Zum anderen hat PISA eigenmächtig fremde, nicht vorab demokratisch verabredete Kriterien für das, was gute Bildung sein soll, eingeführt. Die gesetzten Kriterien haben sich dabei keiner breiten und wissenschaftlichen Diskussion über das, was Schule überhaupt soll und will, versichert. Ohne Auseinandersetzung mit dem Stand der Wissenschaft, mit bestehenden Schul- und Bildungstheorien, und auch nicht gemeinsam mit Lehrer- oder Elternverbänden werden die Kriterien der OECD, die übrigens niemand hierzu legitimiert hat, dies zu tun, nun einfach als Maßstäbe gesetzt. So etwas war bisher in der Wissenschaft unüblich. (…)

Wie setzt PISA die eigenen Kriterien für das, was Bildung ausmachen soll, durch?
Um das zu realisieren, was man will, überzeugt PISA nicht Erzieher und Lehrer vor Ort und klärt Eltern auf, wie dies demokratisch üblich wäre. Stattdessen verordnen die nationalen Verwaltungen im Auftrag der EU den Kitas, Schulen und Unis immer mehr und immer häufiger internationale Tests, durch welche die nicht gefügigen Teilbereiche blamiert und somit zur Anpassung gedrängt werden. „Blaming and naming“ heißt das in der Verwaltungssprache.
Und um derlei Bloßstellungen etwa mittels der PISA-Rankings zu vermeiden, passen sich die Kitas und Schulen den fremdgesetzten Kriterien an – auch gegen eigene Überzeugungen. So werden heute politisch Ziele top-down durchgesetzt, ohne dass die Beteiligten – Lehrer, Erzieher, Eltern – auch nur den Hauch von Mitbestimmung hätten hierbei. Und die Tests selber, also die sollen auch gar nicht „Qualität“ messen, dazu sind sie auch weder geeignet noch gedacht, sondern internationale Normen durchsetzen.
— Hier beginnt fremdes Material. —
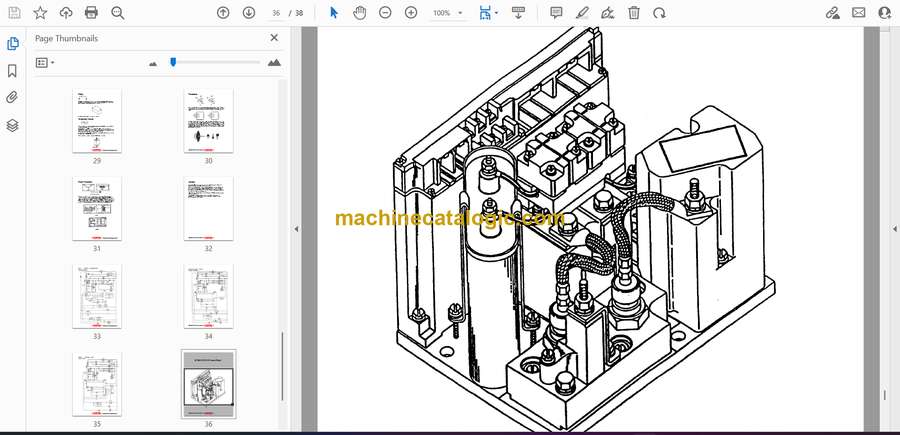
Task: Close the Page Thumbnails panel
Action: click(x=274, y=38)
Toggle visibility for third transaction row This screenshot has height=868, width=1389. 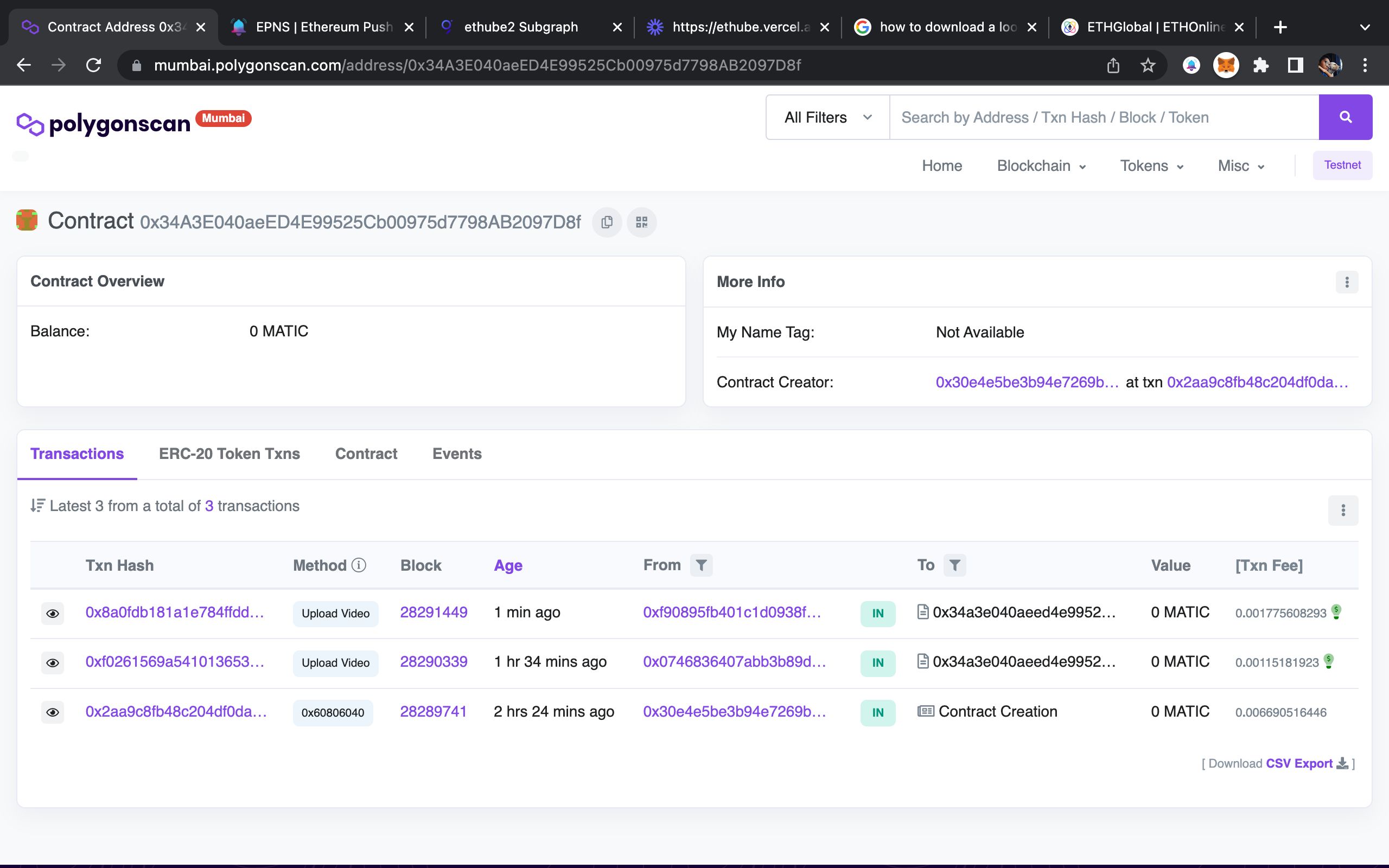pos(52,711)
Was haben Sie denn gegen Normsetzungen?
Ganz einfach: Dass diese unser Bildungssystem zunehmend darauf reduzieren, Menschen nur noch für kurzfristige und begrenzte Zwecke auszubilden, und nicht mehr als Menschen und ganze Personen zu bilden. Wenn sich dies aber durchsetzt, verlieren unsere Kinder genau jene Eigenschaften, die uns zu einer starken Nation gemacht haben: Kreativität, Individualität, Innovationslust, Selbstbewusstsein und Verantwortung. (…)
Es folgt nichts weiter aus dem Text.